アングル:中国で独禁法検査が増加、対応指南する企業も登場

アングル:中国で独禁法検査が増加、対応指南する企業も登場
 8月11日、中国では、国家発展改革委員会(NDRC)などが大手外国企業を標的に、緊急立ち入り検査を実施する例が相次いでいる。写真はNDRC本部。7月撮影(2014年 ロイター/Kim Kyung-Hoon)
[香港/北京 11日 ロイター] - 中国ではこの数カ月、国家発展改革委員会(NDRC)や国家工商行政管理総局(SAIC)など独禁法違反取締当局が大手外国企業を標的に、事前通告なしにオフィスを調べる欧米流の緊急立ち入り検査を実施する例が相次いでいる。

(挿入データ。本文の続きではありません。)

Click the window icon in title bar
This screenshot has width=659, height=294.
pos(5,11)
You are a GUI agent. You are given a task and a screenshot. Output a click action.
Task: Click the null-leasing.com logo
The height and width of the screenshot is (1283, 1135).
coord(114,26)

外国企業にとっては欧米で認められている権利が通用しないという法制度の違いや文化的な差異などから対応が難しく、対処方法を指南する企業まで表れた。
ドイツの自動車大手ダイムラーは上海の虹橋国際空港近くにある高級車部門メルセデスベンツのオフィスが4日昼に、突然当局による調査を受けた。関係者によると、取り調べは10時間におよび、従業員にデータや情報の提出を求めたという。
このほか自動車、製薬、ハイテクなどの分野で外国企業が当局の調査を受け、米マイクロソフトも対象となった。

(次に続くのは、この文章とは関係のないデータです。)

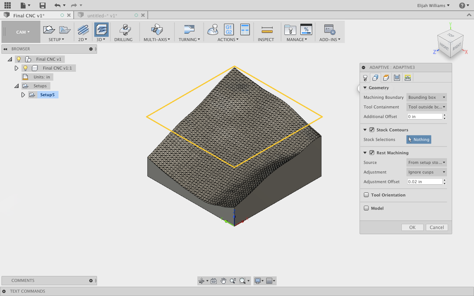Open the Passes tab in the Adaptive dialog
Image resolution: width=474 pixels, height=296 pixels.
pyautogui.click(x=396, y=77)
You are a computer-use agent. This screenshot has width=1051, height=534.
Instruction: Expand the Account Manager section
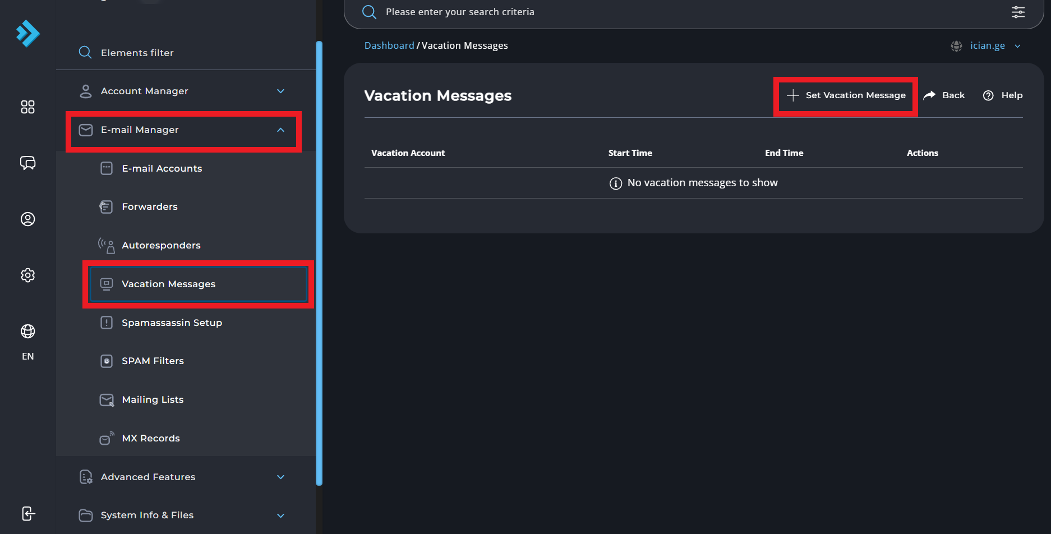[280, 91]
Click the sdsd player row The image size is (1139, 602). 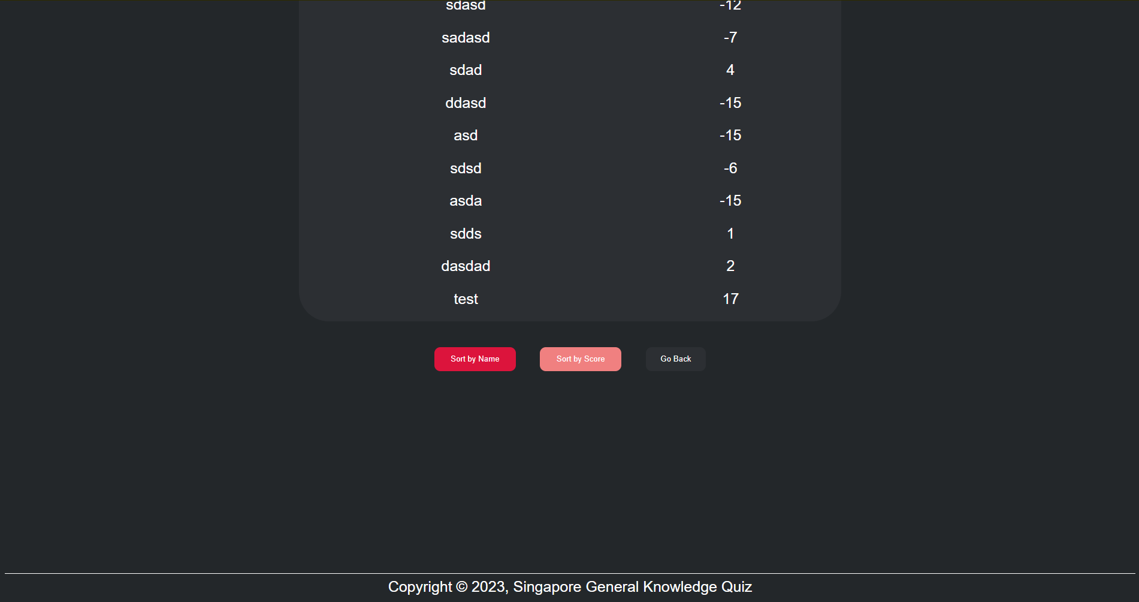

これに対して検査対策会社は、緊急検査の際にすべきこととすべきでないことの基本を、外国企業に伝授している。予行演習を行うなどして職員に実際の対応を教えるほか、法律の専門家を派遣して質問への受け答え方を指示したり、文化的な違いの乗り越え方、法的なアドバスを受けるための緊急対応なども準備する。
法律事務所ノートン・ローズ・フルブライト(香港)のパートナー、マーク・ワハ氏は「当局とその職員は熟練の度合いが増している。ドイツなど欧州当局との協力を強め、調査の進め方や立ち入り検査の有用性を学んでいる。取り締まりが活発化しているのはそのためだ」と話す。
<米開拓時代並み>
中国に進出した企業は緊急立ち入り検査に関してほとんど何の権利も持たず、書類などの原本を証拠として押収する法律は曖昧だ。決定的なのは、欧米では当該企業が法律顧問会社と連絡を取ることが認められているのに、中国では一般的に認められていないことだ。法律アドバイザーとのやり取りは証拠隠しの手段に使われることが多い。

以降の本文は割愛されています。